“Lost City: Songs from a Changing Sea” electrified the night on Friday April 21 with a concert that swept across music genres and opened up perspectives about the life and miracles of the ocean.
The project was initiated by George Ban-Weiss, Assistant Professor of the Sonny Astani Department of Civil and Environmental Engineering and a passionate musician. After years of searching for a way to join his love of science and the arts, Visions and Voices gave him a platform to bring together music and “stories of the environment” with songwriter-composers Carla Kihlstedt, Matthias Bossi and Jeremy Flower. The music was performed by Kihlstedt on vocals and violin; Bossi on vocals and drums; Flower on vocals and keyboard; Ban-Weiss himself — he plays the upright and electric bass — guitarist Michael Abraham; and singer-instrumentalists Kristin Slipp and Ariel Parkington.
The songwriting duo Kihlstedt and Bossi from Woods Hole, Massachusetts, along with Flower, developed the concert’s unique structure of an entire album centered around the story of a single explorative journey. Living in a small town that carries a deep interest in oceanography, they looked to the world and resources around them to delve into a part of the environment not typically seen by the common eye.
“My mother sent me this story about a record-breaking female free-diver, Natalia Molchanova, who had, just a few weeks earlier, disappeared,” Kihlstedt said. “That never happens because free-diving is highly monitored. But in this one casual dive, she didn’t have that. They never found her body. And that story just really stuck with me. So I started looking into her and found her personal collection of poetry on diving. She spoke really eloquently and beautifully about what diving meant to her on a spiritual and philosophical level.”
This story soon became the premise of an explorative journey through song. The first song of the album introduces us to the diver as she is choosing not to return to the surface. In subsequent songs she leads us deeper into the ocean, showing us all she finds, such as whale-falls, coral, pollution and more.
Listen to: “Water is My Blood” featuring Carla Kihlstedt and Matthias Bossi on vocals
That story came together in a blend of atmospheric and was a masterpiece of varying layers. Kihlstedt, Bossi, and Flower played on both dissonance and harmony reminiscent of the muffled distortions of sound underwater. Parkington and Slipp support Kihlstedt’s soulful, gritty alto with soft, light sopranos to create a full sound that shifts from eerie to beautiful in an instant, depending on the subject of the song.
“I never think about style or genre when I’m writing.” said Kihlstedt, who instead explains her process as an explorational and sensory mix of music and lyric writing. The style is simply something that comes as a result.
These songs weren’t a straight narration either.
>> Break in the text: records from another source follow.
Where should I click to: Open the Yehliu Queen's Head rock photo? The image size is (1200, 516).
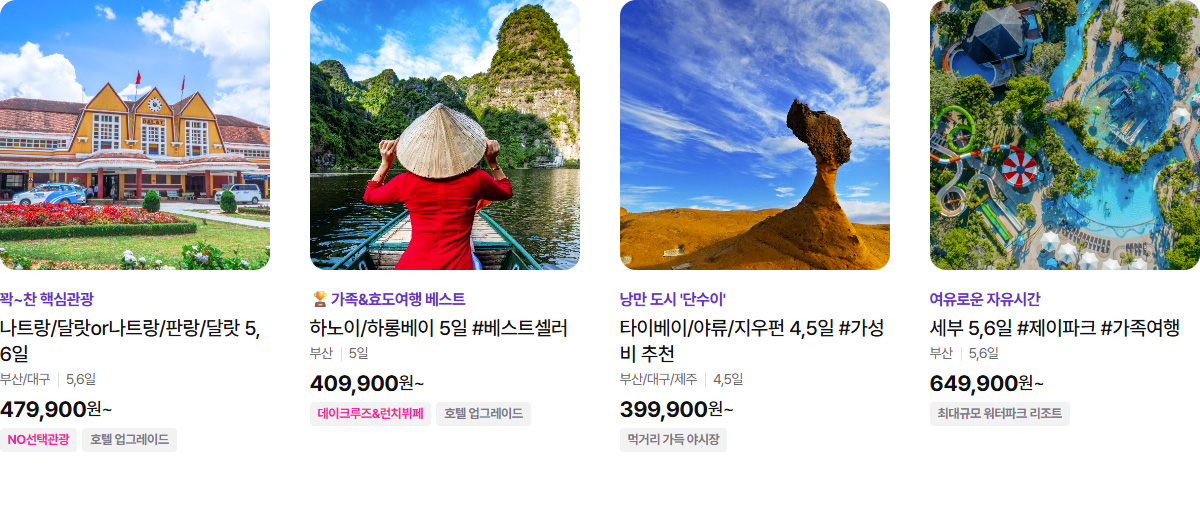click(755, 135)
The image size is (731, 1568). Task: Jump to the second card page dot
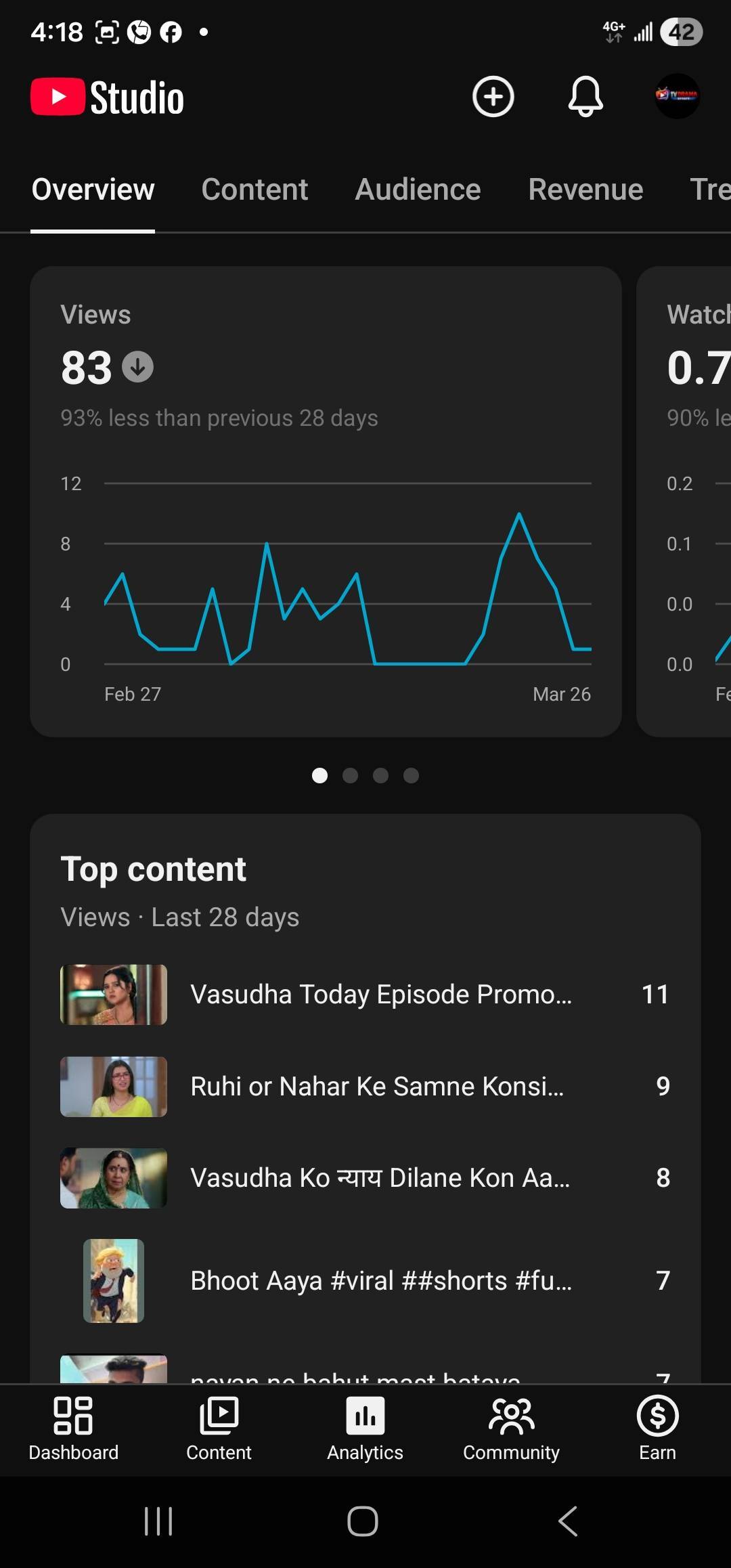click(350, 775)
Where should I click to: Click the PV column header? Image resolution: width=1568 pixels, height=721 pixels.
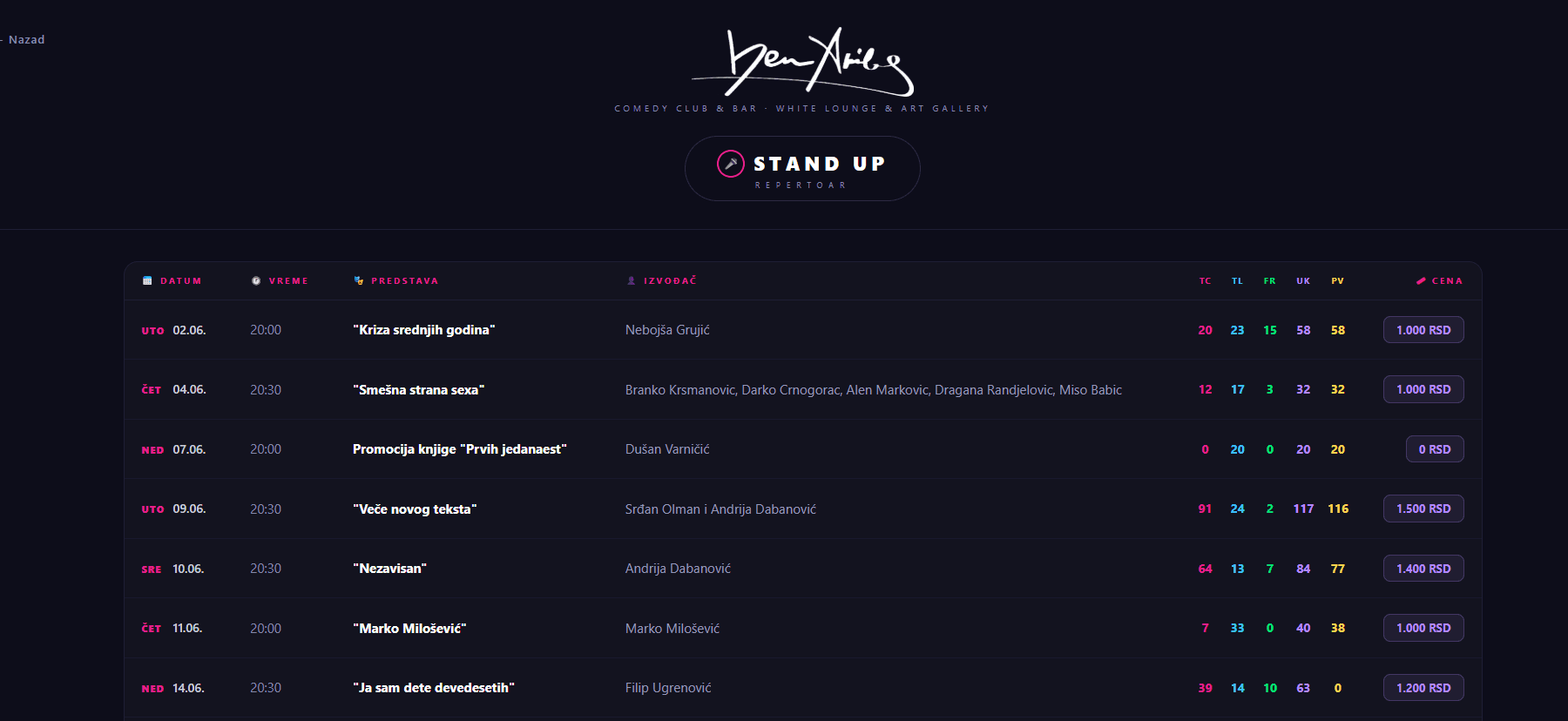point(1338,281)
Each is its own deep dissection of the ocean, with inspiration from other researchers and their work, including Tim Shank and Taylor Heyl at Woods Hole Institution of Oceanography and scientist Margaret Wertheim, among others. Each song contains heavily researched information that expresses the miracles and problems of the oceans surrounding us.
“Even though it’s not a documentary piece, it has the ability to take pieces and information about the ocean and convey it in a passionate and visceral way.” said Kihlstedt.
With minimalist lyrics, the multifaceted performance pulls you into these audiovisual worlds with the same sort of introspection and wonder as an explorer venturing through uncharted territory. At one moment, it is a peaceful, soft lull that escalates in intensity as you experience the subject of each song, whether it is the Nanomia cara bioluminescent creatures or the circulation of the ocean currents or sonars of giant ships that cross the dark seas. Certainly, it was a performance and experience that can only be attributed to a group of this caliber.
Now having premiered the piece, the group hopes to continue performing under the name Black Inscription at other venues, including New York City in January, with additions in sound design and video projection to augment the immersive experience.
“I hope that people left having had an amazing concert-going experience, and feeling more innately connected to the environment than they were before the show.” Ban-Weiss said. “And perhaps the feeling of connection will help inspire people to take steps towards making their actions friendlier to the environment, even if just a little bit.”